### [DESCRIPTION OF THE TASK]
Give a single number in reply. It is the count of lines below that contain the string "button".

┄┄┄┄┄┄┄┄┄┄

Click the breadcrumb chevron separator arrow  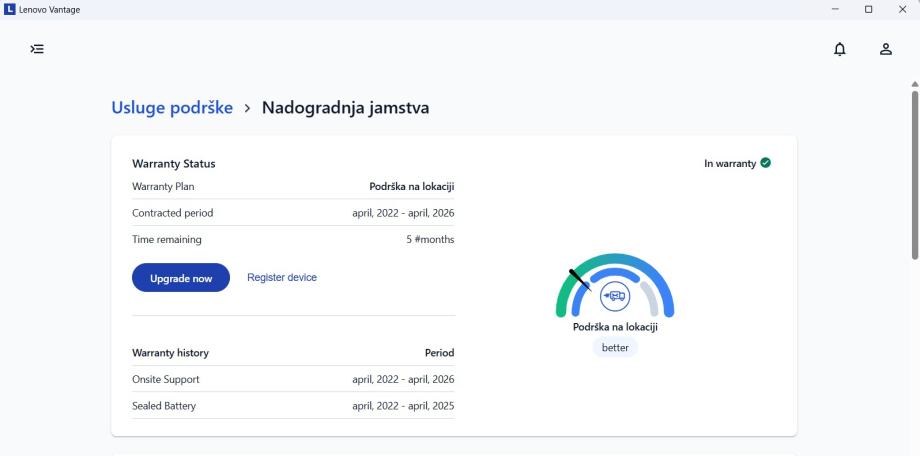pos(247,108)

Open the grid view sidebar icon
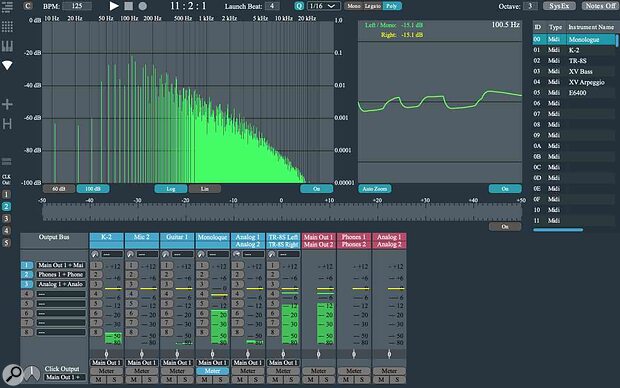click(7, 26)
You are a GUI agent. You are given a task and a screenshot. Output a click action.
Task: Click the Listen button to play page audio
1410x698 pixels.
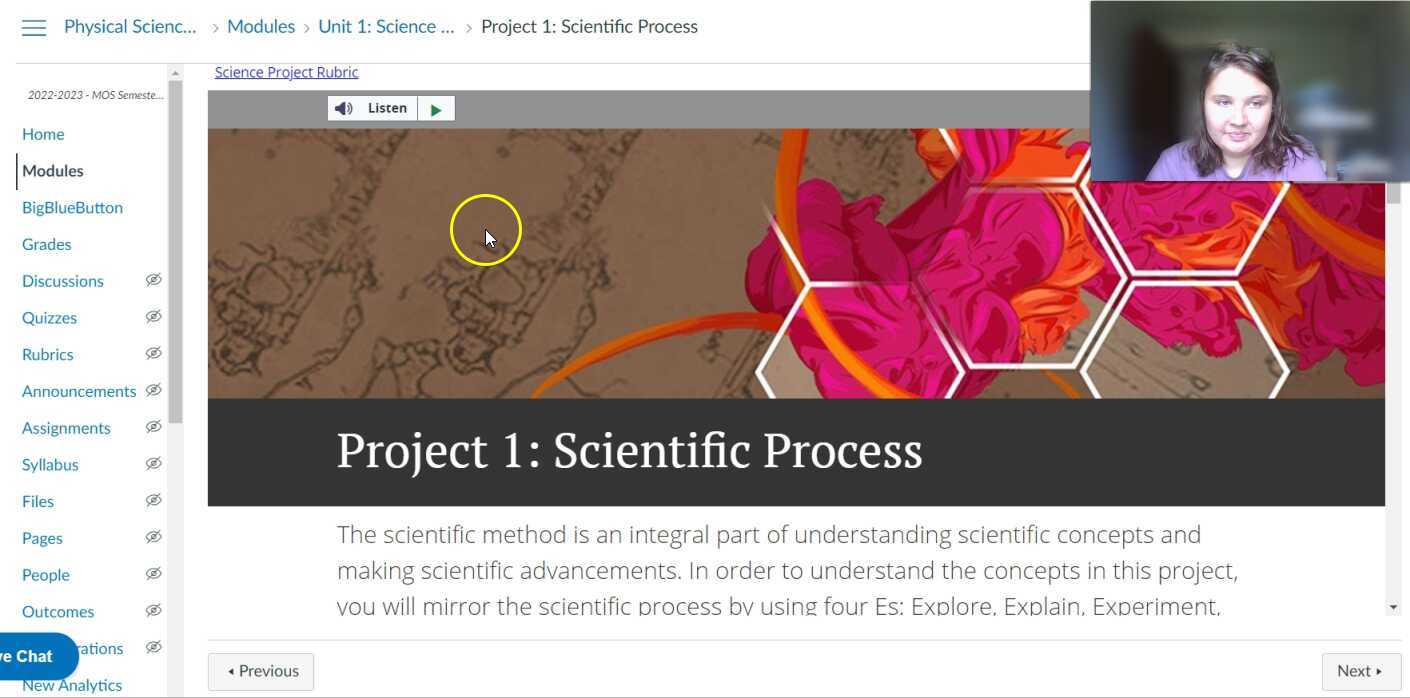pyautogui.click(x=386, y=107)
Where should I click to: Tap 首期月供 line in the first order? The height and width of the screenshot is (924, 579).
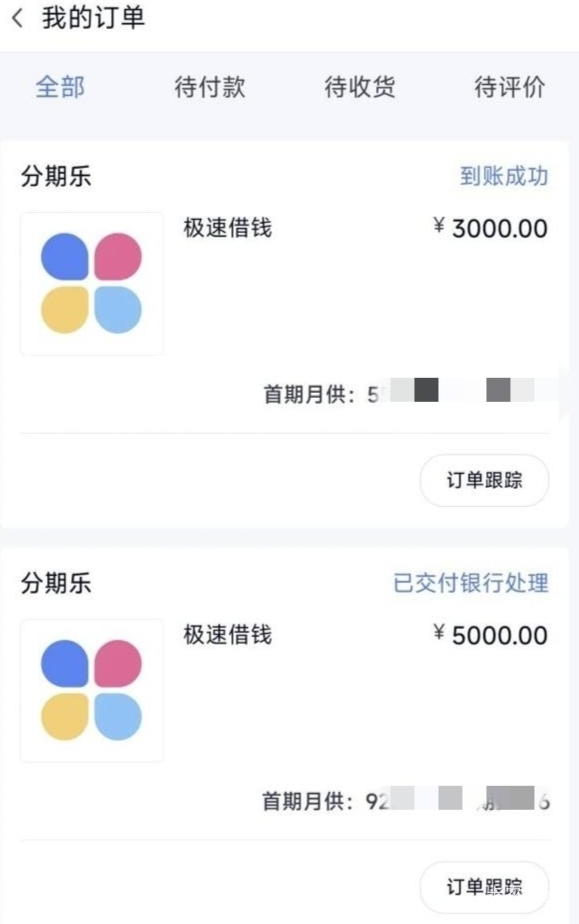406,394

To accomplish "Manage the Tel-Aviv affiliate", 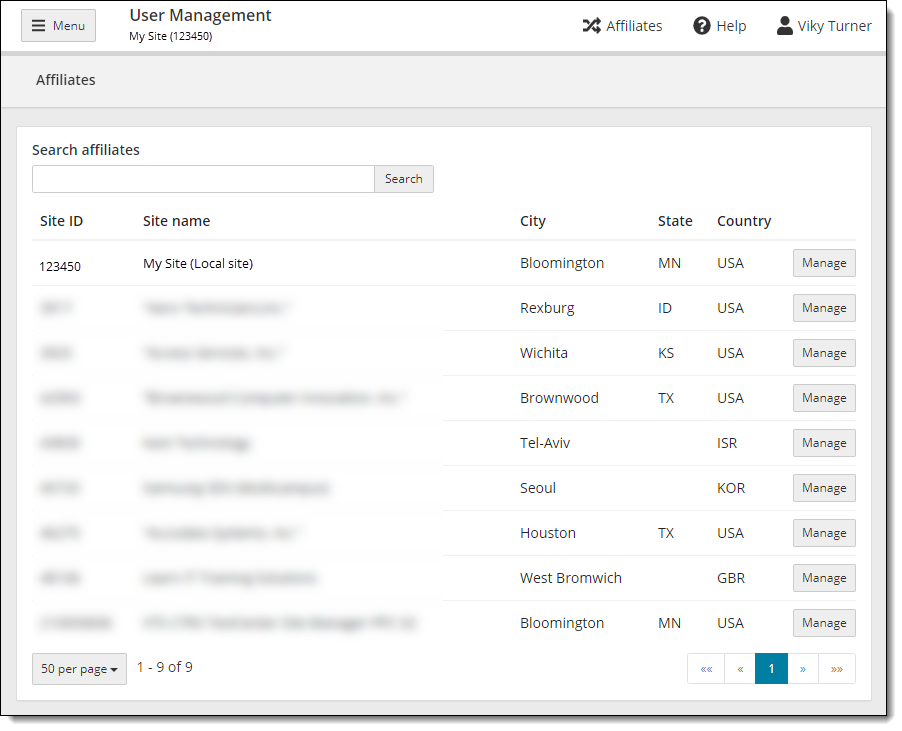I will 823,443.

┄┄┄┄┄┄┄┄┄┄

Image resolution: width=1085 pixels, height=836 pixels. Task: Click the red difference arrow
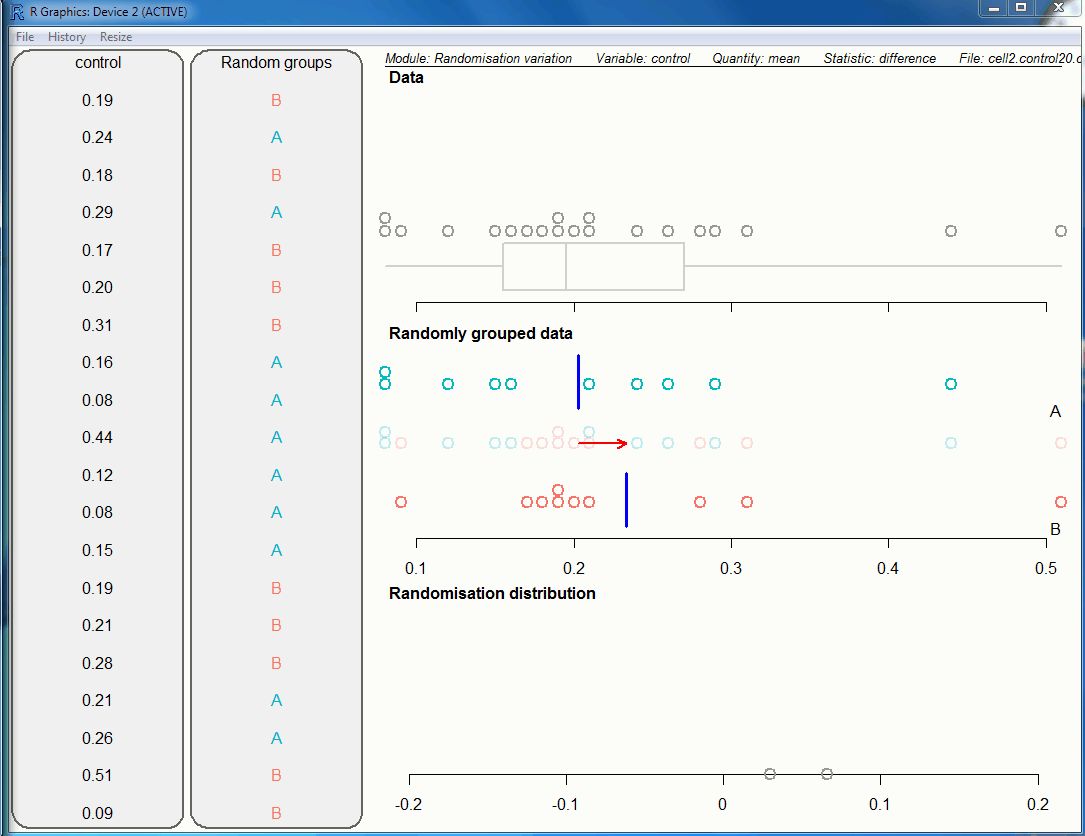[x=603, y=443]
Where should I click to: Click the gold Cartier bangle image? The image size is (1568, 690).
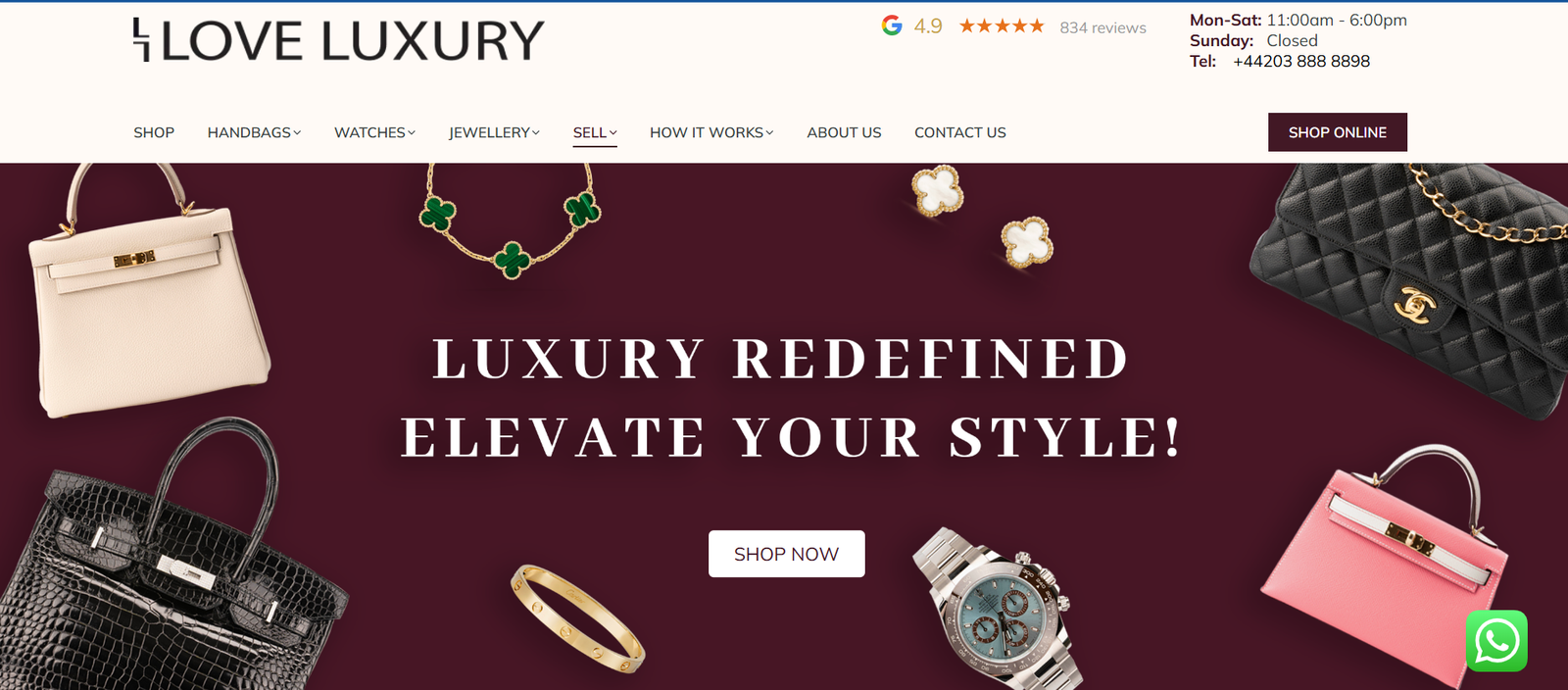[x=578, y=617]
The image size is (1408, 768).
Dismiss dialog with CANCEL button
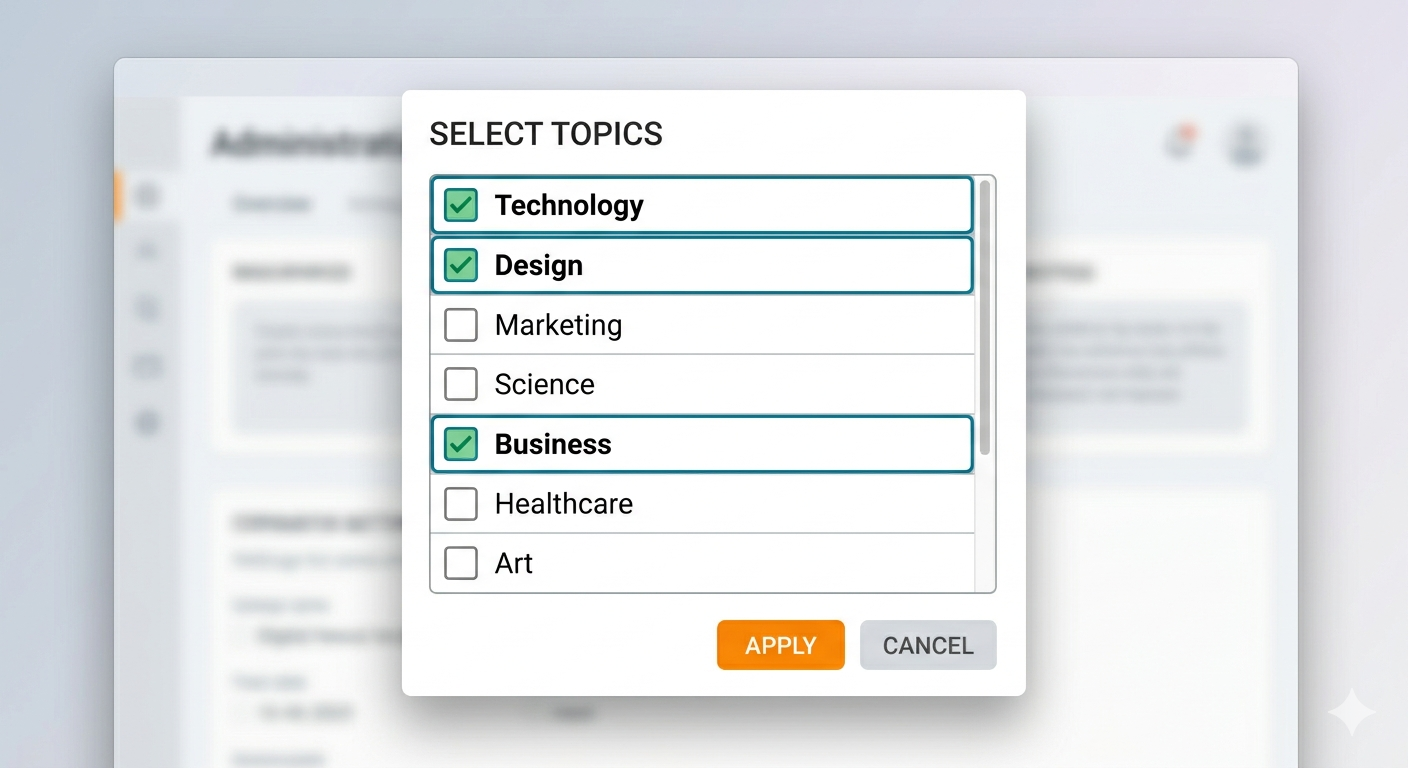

┄┄┄┄┄┄┄┄┄┄

### [RESULT FOR THIS EXERCISE]
2